SDFT-Based Ultrasonic Range Finder Using AM Continuous Wave and Online Parameter Estimation

• Published in: IEEE transactions on instrumentation and measurement Vol. 59; no. 8; pp. 1994 - 2004
• Main Authors: Sumathi, P, Janakiraman, P A
• Format: Journal Article
• Language: English
• Published: New York IEEE 01.08.2010; The Institute of Electrical and Electronics Engineers, Inc. (IEEE)
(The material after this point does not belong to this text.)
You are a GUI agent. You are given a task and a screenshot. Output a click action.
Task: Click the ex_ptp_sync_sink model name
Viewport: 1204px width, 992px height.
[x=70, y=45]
• Subjects: Acoustic distance measurement; Additive noise; amplitude-modulated (AM) ultrasonic range finder; comb filter; Construction; Discrete Fourier transforms; Envelopes; Filters; Fourier transforms; Frequency; interharmonic noise removal; Interharmonics; Jitter; Low-frequency noise; Noise; On-line systems; Online; Parameter estimation; parameter estimation procedure; Phase estimation; Phase locked loops; Range finders; SDFT phase-locked loop; sliding discrete Fourier transform (SDFT); Studies; Table lookup; Ultrasonic technology
• ISSN: 0018-9456; 1557-9662
• DOI: 10.1109/TIM.2009.2032881

An amplitude-modulated (AM) ultrasonic range finder using an online parameter estimation procedure is presented, which uses the sliding discrete Fourier transform (SDFT) algorithm for extracting the sinusoidal envelope from the received reference and ultrasonic signals. The received ultrasonic envelope contains an additive noise, which resembles another sine wave whose frequency is very close to that of the envelope. This gives rise to a low-frequency beat in the phase shift between the transmitted and received envelopes. Consequently, the estimated phase shows an equivalent phase jitter. The desired sinusoidal envelope signal cannot easily be separated from the noise signal, even by sharply tuned SDFT filters with phase-locked loops (PLLs). A parameter estimation procedure has been applied to remove these interharmonic signals with the help of comb filters. The PLL was strengthened by a cosine lookup table (LUT). By locating the envelope frequency far away from the interharmonic noise frequency, the convergence time could greatly be reduced. Simulation studies were conducted in the Matlab-Simulink-DSP builder environment, and ideas were implemented in a Cyclone-II field-programmable gate array (FPGA)-based range finder fabricated in the laboratory. The test results of the AM ultrasonic range finder are presented to show its performance for static and slowly moving objects.